═════ INFORMATION PROVIDED ═════

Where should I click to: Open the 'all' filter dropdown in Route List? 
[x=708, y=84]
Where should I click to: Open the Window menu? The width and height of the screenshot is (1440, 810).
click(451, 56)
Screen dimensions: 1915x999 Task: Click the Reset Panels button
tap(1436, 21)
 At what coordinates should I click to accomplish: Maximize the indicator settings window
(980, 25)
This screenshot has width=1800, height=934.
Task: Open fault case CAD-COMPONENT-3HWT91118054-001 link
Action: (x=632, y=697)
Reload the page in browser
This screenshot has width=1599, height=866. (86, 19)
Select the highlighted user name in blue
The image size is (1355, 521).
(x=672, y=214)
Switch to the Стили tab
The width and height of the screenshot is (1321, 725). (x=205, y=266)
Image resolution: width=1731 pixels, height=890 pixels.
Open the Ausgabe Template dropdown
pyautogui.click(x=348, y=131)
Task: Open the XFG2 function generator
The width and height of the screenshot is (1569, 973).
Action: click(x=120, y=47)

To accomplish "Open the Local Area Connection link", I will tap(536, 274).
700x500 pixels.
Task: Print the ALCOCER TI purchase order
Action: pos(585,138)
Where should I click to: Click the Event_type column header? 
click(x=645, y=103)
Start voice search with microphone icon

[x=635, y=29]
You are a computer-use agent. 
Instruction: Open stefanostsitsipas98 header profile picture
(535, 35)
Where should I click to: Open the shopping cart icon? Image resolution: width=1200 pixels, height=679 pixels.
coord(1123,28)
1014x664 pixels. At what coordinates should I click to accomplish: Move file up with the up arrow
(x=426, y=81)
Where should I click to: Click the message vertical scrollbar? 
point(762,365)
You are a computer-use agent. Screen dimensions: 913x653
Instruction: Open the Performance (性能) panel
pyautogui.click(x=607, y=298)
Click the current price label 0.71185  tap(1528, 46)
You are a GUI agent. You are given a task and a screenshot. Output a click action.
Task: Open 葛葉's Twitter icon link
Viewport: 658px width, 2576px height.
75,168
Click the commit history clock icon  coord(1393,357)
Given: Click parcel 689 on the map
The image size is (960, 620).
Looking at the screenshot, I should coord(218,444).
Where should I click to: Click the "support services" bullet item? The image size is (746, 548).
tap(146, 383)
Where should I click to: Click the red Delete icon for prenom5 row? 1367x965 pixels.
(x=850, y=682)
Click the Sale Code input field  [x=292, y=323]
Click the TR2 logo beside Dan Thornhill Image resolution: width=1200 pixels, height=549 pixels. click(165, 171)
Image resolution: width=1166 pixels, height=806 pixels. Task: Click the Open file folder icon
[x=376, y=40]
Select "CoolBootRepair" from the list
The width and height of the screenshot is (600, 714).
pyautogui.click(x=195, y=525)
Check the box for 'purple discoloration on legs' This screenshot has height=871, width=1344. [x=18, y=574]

═════

SHORT PROBLEM | Reproduce every line above word for word, leaving nothing out and changing nothing.

SOLUTION FOR THIS EXERCISE |
Where should I click to: Open the 'all' filter dropdown in Route List? 
[x=708, y=84]
Where should I click to: Open the Window menu? The width and height of the screenshot is (1440, 810).
click(451, 56)
Screen dimensions: 1915x999 Task: Click the Reset Panels button
tap(1436, 21)
 At what coordinates should I click to accomplish: Maximize the indicator settings window
(980, 25)
This screenshot has width=1800, height=934.
Task: Open fault case CAD-COMPONENT-3HWT91118054-001 link
Action: (x=632, y=697)
Reload the page in browser
This screenshot has width=1599, height=866. (86, 19)
Select the highlighted user name in blue
The image size is (1355, 521).
(x=672, y=214)
Switch to the Стили tab
The width and height of the screenshot is (1321, 725). (x=205, y=266)
Image resolution: width=1731 pixels, height=890 pixels.
Open the Ausgabe Template dropdown
pyautogui.click(x=348, y=131)
Task: Open the XFG2 function generator
The width and height of the screenshot is (1569, 973).
Action: click(x=120, y=47)

To accomplish "Open the Local Area Connection link", I will tap(536, 274).
700x500 pixels.
Task: Print the ALCOCER TI purchase order
Action: pos(585,138)
Where should I click to: Click the Event_type column header? 
click(x=645, y=103)
Start voice search with microphone icon

[x=635, y=29]
You are a computer-use agent. 
Instruction: Open stefanostsitsipas98 header profile picture
(535, 35)
Where should I click to: Open the shopping cart icon? Image resolution: width=1200 pixels, height=679 pixels.
coord(1123,28)
1014x664 pixels. At what coordinates should I click to accomplish: Move file up with the up arrow
(x=426, y=81)
Where should I click to: Click the message vertical scrollbar? 
point(762,365)
You are a computer-use agent. Screen dimensions: 913x653
Instruction: Open the Performance (性能) panel
pyautogui.click(x=607, y=298)
Click the current price label 0.71185  tap(1528, 46)
You are a GUI agent. You are given a task and a screenshot. Output a click action.
Task: Open 葛葉's Twitter icon link
Viewport: 658px width, 2576px height.
75,168
Click the commit history clock icon  coord(1393,357)
Given: Click parcel 689 on the map
The image size is (960, 620).
Looking at the screenshot, I should coord(218,444).
Where should I click to: Click the "support services" bullet item? The image size is (746, 548).
tap(146, 383)
Where should I click to: Click the red Delete icon for prenom5 row? 1367x965 pixels.
(x=850, y=682)
Click the Sale Code input field  [x=292, y=323]
Click the TR2 logo beside Dan Thornhill Image resolution: width=1200 pixels, height=549 pixels. click(165, 171)
Image resolution: width=1166 pixels, height=806 pixels. Task: Click the Open file folder icon
[x=376, y=40]
Select "CoolBootRepair" from the list
The width and height of the screenshot is (600, 714).
pyautogui.click(x=195, y=525)
Check the box for 'purple discoloration on legs' This screenshot has height=871, width=1344. [x=18, y=574]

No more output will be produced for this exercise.